3  Affluence is also a major factor in how Christians see themselves. “The love of money is the root of all evil,” and when money is in abundant supply, people “pierce themselves through with many sorrows” and are choked out by the thorns and thistles — the deceitfulness of riches and the desire for material things that choke out the message of Christ. Consequently we become unfruitful.

The corollary to affluence is privation, suffering and persecutions. Hear Richard Wurmbrand in his own words, from Tortured for Christ:

I have seen Christians in Communist prisons with fifty pounds of chains on their feet, tortured with red-hot iron pokers, in whose throats spoonfuls of salt had been forced, being kept afterward without water, starving, whipped, suffering from cold – and praying with fervor for the Communists. This is humanly inexplicable! It is the love of Christ, which was poured out in our hearts.

Peter echoed Wurmbrand:

Therefore, since Christ suffered for us in the flesh, arm yourselves also with the same mind, for he who has suffered in the flesh has ceased from sin, that he no longer should live the rest of his time in the flesh for the lusts of men, but for the will of God. — I Peter 4:1-2

But in our zeal to reconcile our beliefs to our lifestyle, we must be careful not to set up soul-killing laws or pile on man-made rules and expectations on ourselves or other believers. This is where so many of God’s people have gone astray, and in their zeal, have made things worse. It’s how cults get started. It’s not our job to tell people specifically what kind of lifestyle is expected or acceptable.

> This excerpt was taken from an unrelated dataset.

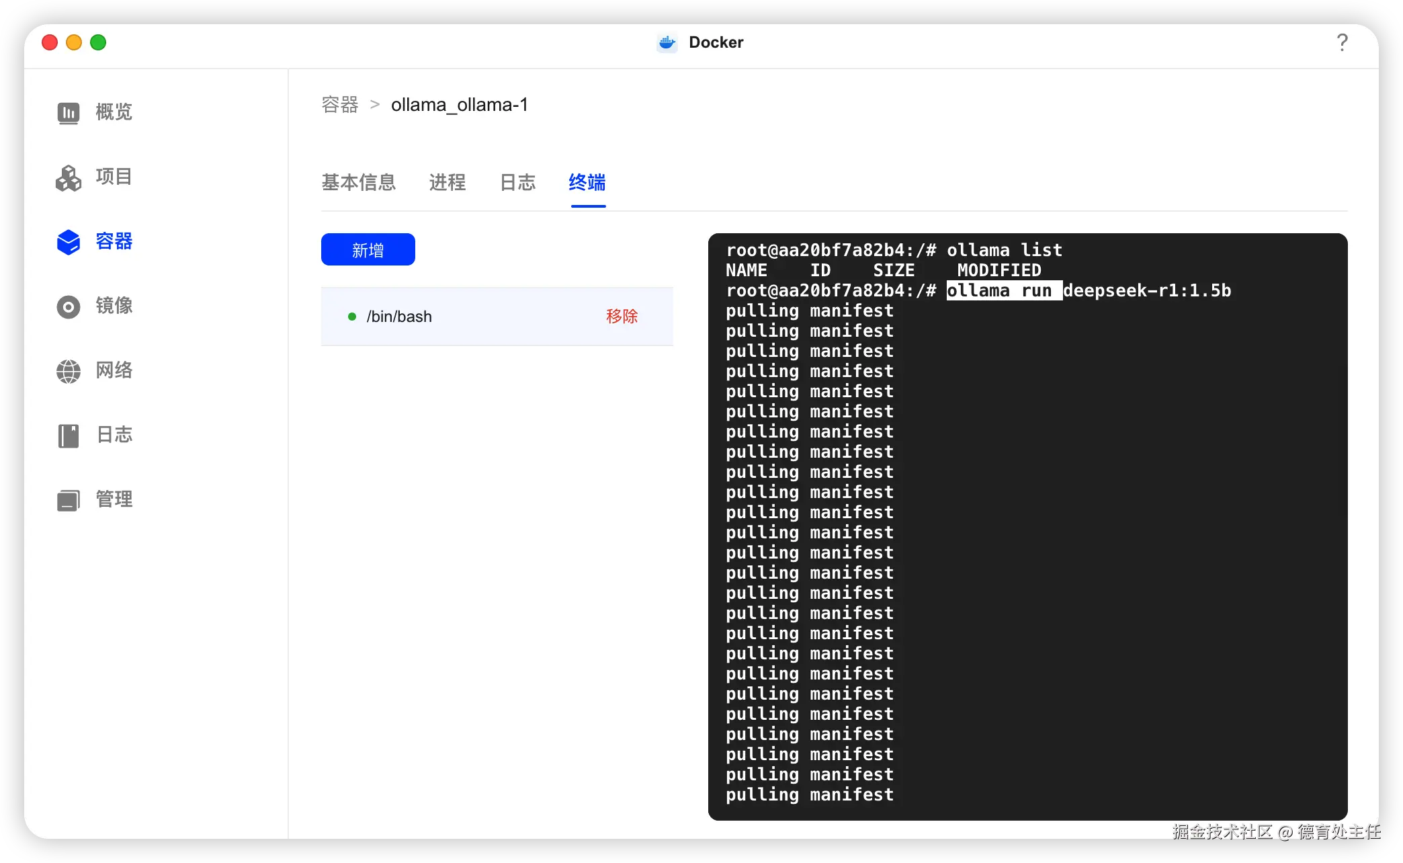Screen dimensions: 1403x863
Task: Click the red 移除 remove link
Action: [x=622, y=317]
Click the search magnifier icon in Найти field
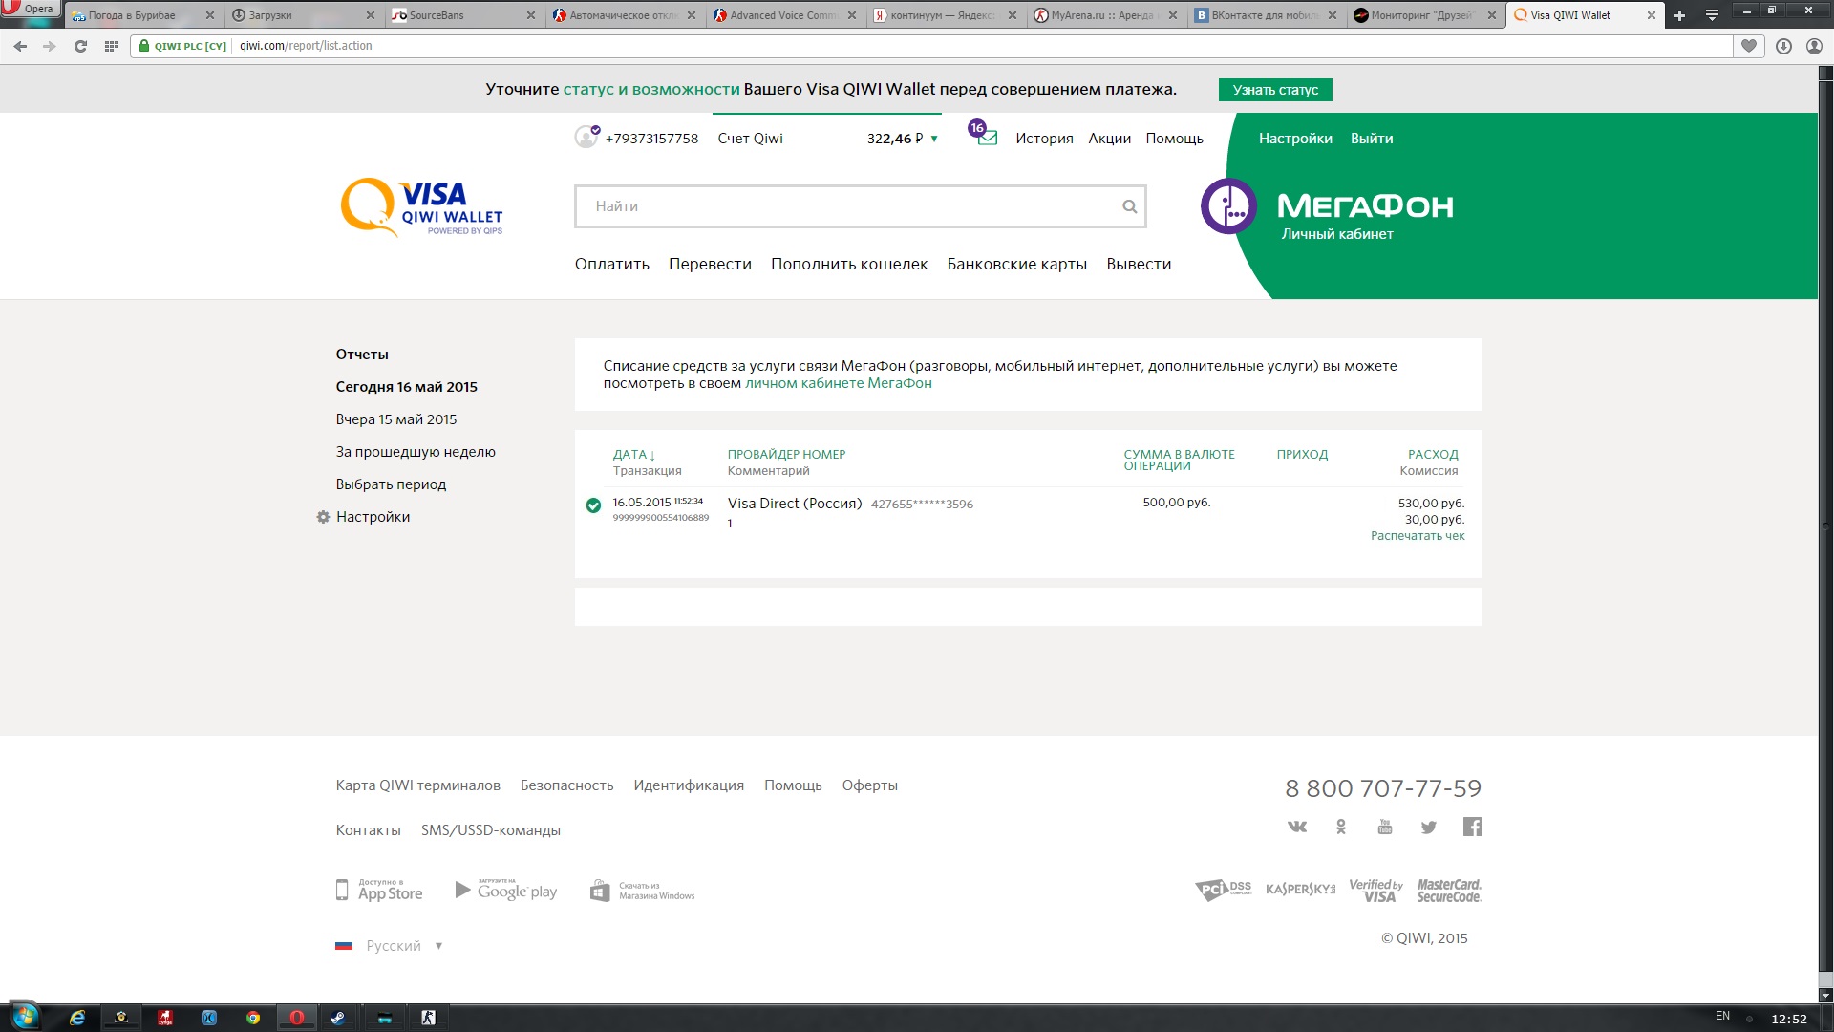The image size is (1834, 1032). click(1129, 206)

Rather, we demonstrate by a living example, what it means to live with God’s grace and power, to peel back the layers of deception that keep us from believing in a God who is truly worthy of our whole lives.

Don’t just curse the darkness, turn on a light. Discipleship takes time, but we will eventually see the fruit of our labors if we’re faithful over time. Many will not see it and will choose to go their own way, but some will choose to go the way of Christ, following him and taking up their cross.

By this all will know that you are My disciples, if you have love for one another. — John 13:35

See also the introduction to this category: Lies about sin.

[i] Bonhoeffer, Dietrich, The Cost of Discipleship, Revised Edition, MacMillan, New York 1963.